Saturday, January 27, 2007

Sláinte Mhath! Happy Burns Night!

On January 25th the Celtic tribes of Scotland celebrate Burns Night by gathering for the Burns Supper, all in honor of the 248th anniversary of the birth of the great Scottish poet Robert Burns (1759–1796). Burns distinguished himself not only by the quality of his work, but also by his willingness to write in the Scottish dialect. He preserved and disseminated a number of ancient Scottish and Celtic songs, including Auld Lang Syne, and played a major role in the preservation and expansion of that ancient culture.

The traditional Burns Supper consists of haggas, the Scottish national dish, and "bashed neeps" (mashed rutabagas) combined with a copious flow of whiskey and recitals of the master's poetry. The Selkirk Poem is the centerpiece of the readings, and especially these lines:
"Some hae meat and cannot eat.
Some cannot eat that want it:
But we hae meat and we can eat,
Sae let the Lord be thankit."
The recipe for mashed rutabagas is, of course, wildly popular and requires no elaboration (see below). Neeps have deep roots (no pun intended) in the Burns Supper tradition:
"NEEPS - or turnips, swedes or rutabaga, depending on where you are when you read this - is one of the traditional accompaniments to haggis on Burns Night.

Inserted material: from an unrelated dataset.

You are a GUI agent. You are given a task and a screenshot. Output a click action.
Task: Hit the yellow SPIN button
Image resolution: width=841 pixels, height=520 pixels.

"The neeps are normally served mashed - but on their own, not mashed in with the tatties. While most folk will simply mash the neeps unadorned, some will add butter or even some herbs.

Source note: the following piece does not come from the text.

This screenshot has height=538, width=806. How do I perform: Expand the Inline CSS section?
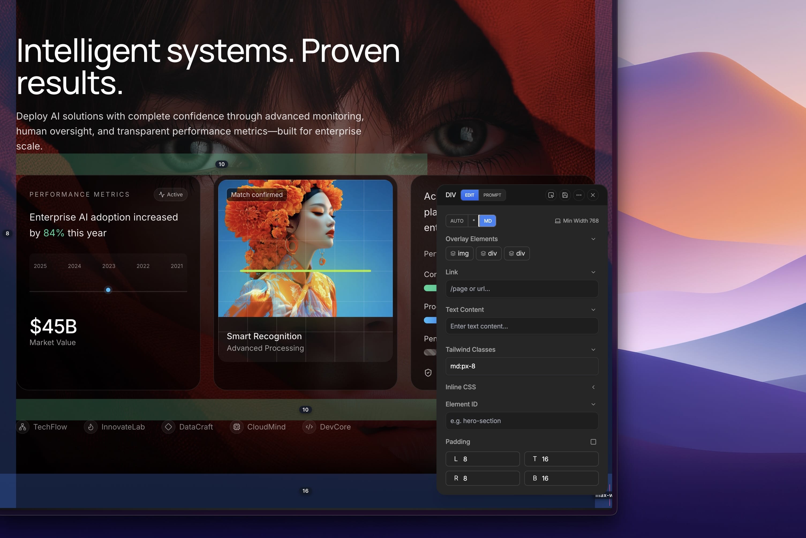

"The story goes that neeps - or Brassica rapa - were introduced to Scotland by Patrick Miller, an entrepreneur and director of the Bank of Scotland, and the man who brought the threshing mill and drill plough to Scotland...

"King Gustav of Sweden supposedly sent the neep seeds to Miller: hence turnips are called "swedes" south of the Border." [The Scotsman, 1/25/07]

As for haggis:
"A haggis is actually a large spherical sausage made of the liver, heart, and lungs of a sheep, all chopped and mixed with beef or mutton suet and oatmeal and seasoned with onion, cayenne pepper, and other spices. The mixture is packed into a sheep's stomach and boiled. Haggis is usually accompanied by turnips [sic.] and mashed potatoes; Scotch whisky is customarily drunk with it.." [Note the familiar confusion of "turnips" and "rutabagas."]
No doubt the willingness of Scots to eat haggis is directly proportionate to their consumption of the "Scotch whisky that is customarily drunk with it." For whatever reason, haggis producers are reporting record sales, which we fervently hope will have a coattail effect on the worldwide market for rutabagas.


Friday, January 05, 2007

World's easiest recipe for mashed rutabagas

After six years of meticulous research, and by popular demand, ARSI is proud to present its innovative recipe for mashed rutabagas, a holiday favorite around the world for centuries. Be careful to observe precautions, as noted.

STEP 1: Chop rutabagas.
IMPORTANT PRECAUTIONS: A new or sharpened axe is adequate for this purpose, though (if available) a jackhammer or industrial-grade chainsaw will work best.
For your personal safety, it is advisable to wear a helmet, body armor and goggles as the chopping process can create flying shrapnel that may cause serious injury or property damage.

STEP 2: Boil, then boil some more, until softened.

IMPORTANT PRECAUTIONS: May require extra cooking time at higher altitudes. Add a large pinch of salt to shorten cooking time. In ARSI's experimental labs, some varieties of rutabaga were marinated and cooked up to 28 days in a special blend that included sulphuric acid and potash. Impractical as this sounds, the result was exceptionally tasty.

STEP 3: Mash with milk, then mix in butter and salt to taste. Especially good with cinnamon or nutmeg.
IMPORTANT PRECAUTIONS: To avoid injury or property damage, make sure that the rutabaga is adequately softened before attempting to mash. Use of a blender will impart a smoother texture to the dish, but be sure to have extra blades available due to excessive wear-and-tear during the mixing process.

STEP 4: Serve plain or add a crater for gravy.
NOTE: In the unlikely event of leftovers, fashion into rutaburgers and pan-fry or broil for a splendid treat. Clean dishes and pots immediately to avoid crystallization of rutabaga residues. If disposal of leftovers becomes necessary, contact the Department of Environmental Quality for recommended procedures.